----- RECORDS

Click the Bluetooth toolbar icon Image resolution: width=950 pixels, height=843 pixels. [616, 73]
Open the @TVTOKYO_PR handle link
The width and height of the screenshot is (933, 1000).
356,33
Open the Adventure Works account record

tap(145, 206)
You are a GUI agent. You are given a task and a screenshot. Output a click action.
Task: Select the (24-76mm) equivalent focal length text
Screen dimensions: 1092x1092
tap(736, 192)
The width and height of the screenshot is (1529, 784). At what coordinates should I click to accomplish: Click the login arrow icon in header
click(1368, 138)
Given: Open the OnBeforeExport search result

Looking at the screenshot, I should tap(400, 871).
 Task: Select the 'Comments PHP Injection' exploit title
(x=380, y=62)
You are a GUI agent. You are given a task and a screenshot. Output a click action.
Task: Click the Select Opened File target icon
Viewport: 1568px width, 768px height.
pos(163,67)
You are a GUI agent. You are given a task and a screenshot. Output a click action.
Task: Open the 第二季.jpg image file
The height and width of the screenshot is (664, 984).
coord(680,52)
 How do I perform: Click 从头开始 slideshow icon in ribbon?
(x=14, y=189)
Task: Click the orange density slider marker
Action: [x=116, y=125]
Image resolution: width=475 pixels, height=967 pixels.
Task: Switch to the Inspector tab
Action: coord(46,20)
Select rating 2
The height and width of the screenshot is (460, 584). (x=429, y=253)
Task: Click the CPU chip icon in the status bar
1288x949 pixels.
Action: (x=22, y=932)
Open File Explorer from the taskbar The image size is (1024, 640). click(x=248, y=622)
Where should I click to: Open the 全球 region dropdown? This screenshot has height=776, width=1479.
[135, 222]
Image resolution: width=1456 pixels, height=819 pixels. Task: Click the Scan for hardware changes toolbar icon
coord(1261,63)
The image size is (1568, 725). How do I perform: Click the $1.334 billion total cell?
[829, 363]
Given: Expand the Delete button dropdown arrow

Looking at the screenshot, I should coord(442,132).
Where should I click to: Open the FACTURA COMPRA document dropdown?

----------

WHAT YOU NEED TO DO ▸
The records above should be given again in full, exactly as written.

OUTPUT FOR THIS TASK ▸
Click the Bluetooth toolbar icon Image resolution: width=950 pixels, height=843 pixels. [616, 73]
Open the @TVTOKYO_PR handle link
The width and height of the screenshot is (933, 1000).
356,33
Open the Adventure Works account record

tap(145, 206)
You are a GUI agent. You are given a task and a screenshot. Output a click action.
Task: Select the (24-76mm) equivalent focal length text
Screen dimensions: 1092x1092
tap(736, 192)
The width and height of the screenshot is (1529, 784). At what coordinates should I click to accomplish: Click the login arrow icon in header
click(1368, 138)
Given: Open the OnBeforeExport search result

Looking at the screenshot, I should tap(400, 871).
 Task: Select the 'Comments PHP Injection' exploit title
(x=380, y=62)
You are a GUI agent. You are given a task and a screenshot. Output a click action.
Task: Click the Select Opened File target icon
Viewport: 1568px width, 768px height.
pos(163,67)
You are a GUI agent. You are given a task and a screenshot. Output a click action.
Task: Open the 第二季.jpg image file
The height and width of the screenshot is (664, 984).
coord(680,52)
 How do I perform: Click 从头开始 slideshow icon in ribbon?
(x=14, y=189)
Task: Click the orange density slider marker
Action: [x=116, y=125]
Image resolution: width=475 pixels, height=967 pixels.
Task: Switch to the Inspector tab
Action: coord(46,20)
Select rating 2
The height and width of the screenshot is (460, 584). (x=429, y=253)
Task: Click the CPU chip icon in the status bar
1288x949 pixels.
Action: (x=22, y=932)
Open File Explorer from the taskbar The image size is (1024, 640). click(x=248, y=622)
Where should I click to: Open the 全球 region dropdown? This screenshot has height=776, width=1479.
[135, 222]
Image resolution: width=1456 pixels, height=819 pixels. Task: Click the Scan for hardware changes toolbar icon
coord(1261,63)
The image size is (1568, 725). How do I perform: Click the $1.334 billion total cell?
[829, 363]
Given: Expand the Delete button dropdown arrow

Looking at the screenshot, I should coord(442,132).
Where should I click to: Open the FACTURA COMPRA document dropdown?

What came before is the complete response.